“If your business is nonessential to providing sustenance and for the everyday safety, health and wellbeing of Nevadans, you must shut down,” Sisolak said.
But what’s an essential business? Beyond obvious ones such as hospitals and grocery stores, there’s no simple answer.
Take mining, which is considered essential under Sisolak’s order. Though when asked about it, Sisolak had a hard time explaining why.
“I do not claim to be an expert on mining,” he said. “We are consulting with the professionals, the experts as it comes to that, the same as we do with construction. And we’ll come back to you when I have more information.”
Greg Walker, the executive managing director for Nevada Gold Mines, said he knows the reason.
“Nevada only has really two drivers for its economy,” Walker said. “The first being gaming and tourism and the second being mining and industry.”
Walker said his company employs 7,000 people in Nevada and supports thousands of additional jobs indirectly. That’s essential, he said, especially when you look at rising unemployment.
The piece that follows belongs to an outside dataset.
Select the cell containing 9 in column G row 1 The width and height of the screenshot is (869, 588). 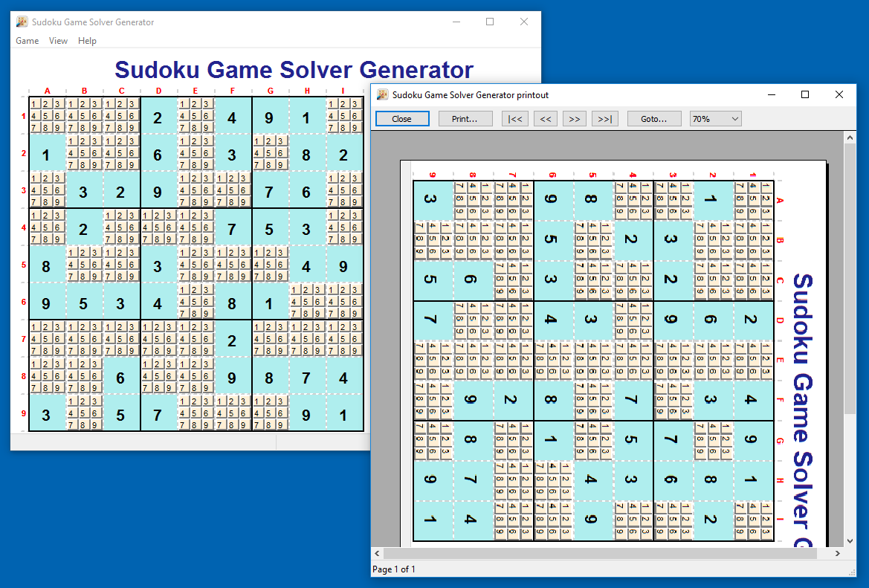pos(270,117)
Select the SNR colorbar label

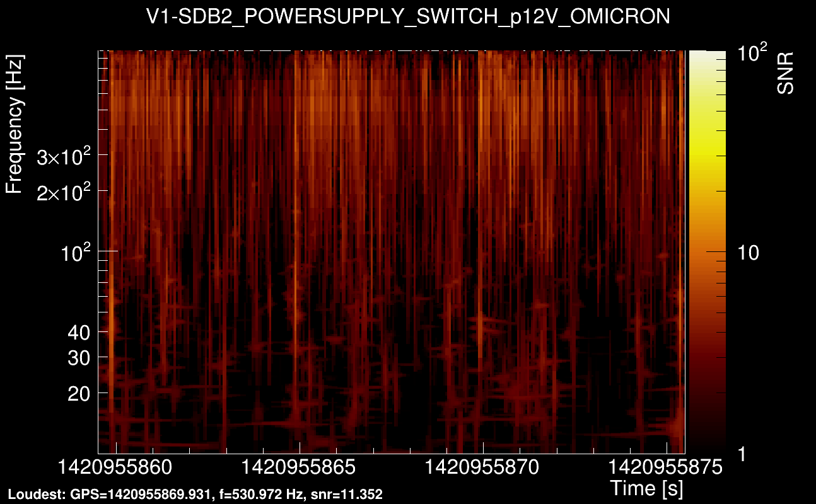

“The product we produce may not be essential during this pandemic, but the fact that we’re one of the main engines still driving the economy and keeping [the] Nevada economy afloat is essential, and I’m pretty sure that’s how it’s viewed and that’s how we view it,” he said.
But what about other industries and businesses who believe they’re essential for the economy, too, but aren’t on the list? Who decides? The federal government offers some guidelines, but they’re not clear either.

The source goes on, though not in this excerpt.